In which I forego the use of "should" except in the strictest didactical use cases

My current exercise of mind is this: I am giving up should.

Should, the dictionary tells us, is the past tense of shall, but really, it is so much more than that. It is forever the favoured tool of torment of the Supposed Moral Imperative. I demonstrate:

"I really should get the camera fixed"
"You should really lose some weight"
"He should have ordered pizza"

Most common usage:
"I should get more exercise"

Consider this for a moment. Should assumes that there is a correct way of going through life and you, my dear, are not doing it right. A thousand cats on the internet tell you


Moreover, should is vague. Is it necessary? Is it desirable? If so, why not say so? There is also an implied third person here. Whether that is a super ego, your internalised 3rd grade English teacher, or the internet, the implication here is someone out there is judging you. While they may indeed be judging you, there is surely no need to ventriloquise?

In truth, if I am in charge of my own actions, there are only two options: I either want to do something, or need to do it. If neither, why do it? If both, well yathzee! I surely can bloody well take responsibility for what I do, or can't do?

So here goes, try it out:

"I don't want to get the camera fixed, but I need it for panoramic dog photography. So, hello obnoxious quest for service!"

And better still:

"The hell with gyms. I'm going for a walk. And then I am going to write."

Best of all:
"Who the hell are you to tell me how I should look. Am I to be weighed in a sling? Also, pizza makes me bloated. LONG LIVE INDIAN FOOD."

Well, no. The best of all, I find, is that now I have to figure out what is enjoyable, what is critical, and what is not. I want to learn how to touch type (embarrassing, I know). I want to learn archery! I need to get the car fixed (atually in the shop now!).

It's taking me a while to switch, but I swear it makes me consider what I do and why for all the right reasons.

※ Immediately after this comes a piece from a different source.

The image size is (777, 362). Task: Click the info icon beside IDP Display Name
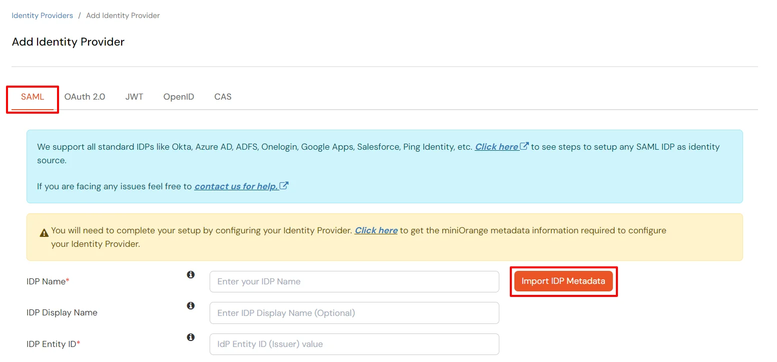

You may still use shall. It so brightly imperious.

1 comment:

Earl Kepler said...

So, I'm standing in the checkout line at Walmart. I've chosen the right line because it looked faster than the left one. Twenty minutes later I'm still in line and left is moving faster. What I say to myself is, " I should learn my lesson and never go to Walmart."
From now on I shall patronize Target where I will never wait more than a few minutes for service.
My life will not likely improve with this scenario, but I will have hope that I learned a valuable lesson.
Should is a positive expression of a future hope.